== Available data ==
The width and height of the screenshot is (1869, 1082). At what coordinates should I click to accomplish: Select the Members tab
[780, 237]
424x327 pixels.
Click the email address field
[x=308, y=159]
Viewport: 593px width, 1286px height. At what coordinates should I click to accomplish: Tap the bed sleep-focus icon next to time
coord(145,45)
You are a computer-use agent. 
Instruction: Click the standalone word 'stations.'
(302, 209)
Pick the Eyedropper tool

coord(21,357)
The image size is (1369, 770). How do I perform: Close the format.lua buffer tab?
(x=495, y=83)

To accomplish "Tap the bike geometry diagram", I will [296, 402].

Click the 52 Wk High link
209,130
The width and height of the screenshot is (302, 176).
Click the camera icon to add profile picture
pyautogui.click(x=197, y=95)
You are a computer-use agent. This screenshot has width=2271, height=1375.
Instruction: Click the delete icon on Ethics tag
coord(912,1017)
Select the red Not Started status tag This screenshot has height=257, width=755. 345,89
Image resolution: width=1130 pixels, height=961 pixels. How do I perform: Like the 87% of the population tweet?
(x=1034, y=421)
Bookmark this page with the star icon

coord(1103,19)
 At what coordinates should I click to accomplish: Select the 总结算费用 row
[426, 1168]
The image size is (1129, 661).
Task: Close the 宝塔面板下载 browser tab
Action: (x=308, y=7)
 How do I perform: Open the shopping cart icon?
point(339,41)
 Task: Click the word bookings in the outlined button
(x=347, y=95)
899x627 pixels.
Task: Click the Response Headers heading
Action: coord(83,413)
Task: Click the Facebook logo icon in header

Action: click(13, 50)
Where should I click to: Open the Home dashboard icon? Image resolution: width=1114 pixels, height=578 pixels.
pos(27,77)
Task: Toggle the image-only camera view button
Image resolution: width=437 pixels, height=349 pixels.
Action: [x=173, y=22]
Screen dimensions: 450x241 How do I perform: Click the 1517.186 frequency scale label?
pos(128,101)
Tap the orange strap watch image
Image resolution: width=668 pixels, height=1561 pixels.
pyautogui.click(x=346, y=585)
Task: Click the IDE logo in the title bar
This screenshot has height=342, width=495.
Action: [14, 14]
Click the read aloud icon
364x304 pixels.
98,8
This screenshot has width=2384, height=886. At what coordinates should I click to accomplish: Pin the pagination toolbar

== Exercise details ==
The response must contain every entry, each one identical to the original.

== Your solution ==
The width and height of the screenshot is (1869, 1082). At what coordinates should I click to accomplish: Select the Members tab
[780, 237]
424x327 pixels.
Click the email address field
[x=308, y=159]
Viewport: 593px width, 1286px height. At what coordinates should I click to accomplish: Tap the bed sleep-focus icon next to time
coord(145,45)
You are a computer-use agent. 
Instruction: Click the standalone word 'stations.'
(302, 209)
Pick the Eyedropper tool

coord(21,357)
The image size is (1369, 770). How do I perform: Close the format.lua buffer tab?
(x=495, y=83)

To accomplish "Tap the bike geometry diagram", I will [296, 402].

Click the 52 Wk High link
209,130
The width and height of the screenshot is (302, 176).
Click the camera icon to add profile picture
pyautogui.click(x=197, y=95)
You are a computer-use agent. This screenshot has width=2271, height=1375.
Instruction: Click the delete icon on Ethics tag
coord(912,1017)
Select the red Not Started status tag This screenshot has height=257, width=755. 345,89
Image resolution: width=1130 pixels, height=961 pixels. How do I perform: Like the 87% of the population tweet?
(x=1034, y=421)
Bookmark this page with the star icon

coord(1103,19)
 At what coordinates should I click to accomplish: Select the 总结算费用 row
[426, 1168]
The image size is (1129, 661).
Task: Close the 宝塔面板下载 browser tab
Action: (x=308, y=7)
 How do I perform: Open the shopping cart icon?
point(339,41)
 Task: Click the word bookings in the outlined button
(x=347, y=95)
899x627 pixels.
Task: Click the Response Headers heading
Action: coord(83,413)
Task: Click the Facebook logo icon in header

Action: click(13, 50)
Where should I click to: Open the Home dashboard icon? Image resolution: width=1114 pixels, height=578 pixels.
pos(27,77)
Task: Toggle the image-only camera view button
Image resolution: width=437 pixels, height=349 pixels.
Action: [x=173, y=22]
Screen dimensions: 450x241 How do I perform: Click the 1517.186 frequency scale label?
pos(128,101)
Tap the orange strap watch image
Image resolution: width=668 pixels, height=1561 pixels.
pyautogui.click(x=346, y=585)
Task: Click the IDE logo in the title bar
This screenshot has height=342, width=495.
Action: [14, 14]
Click the read aloud icon
364x304 pixels.
98,8
This screenshot has width=2384, height=886. At what coordinates should I click to accomplish: Pin the pagination toolbar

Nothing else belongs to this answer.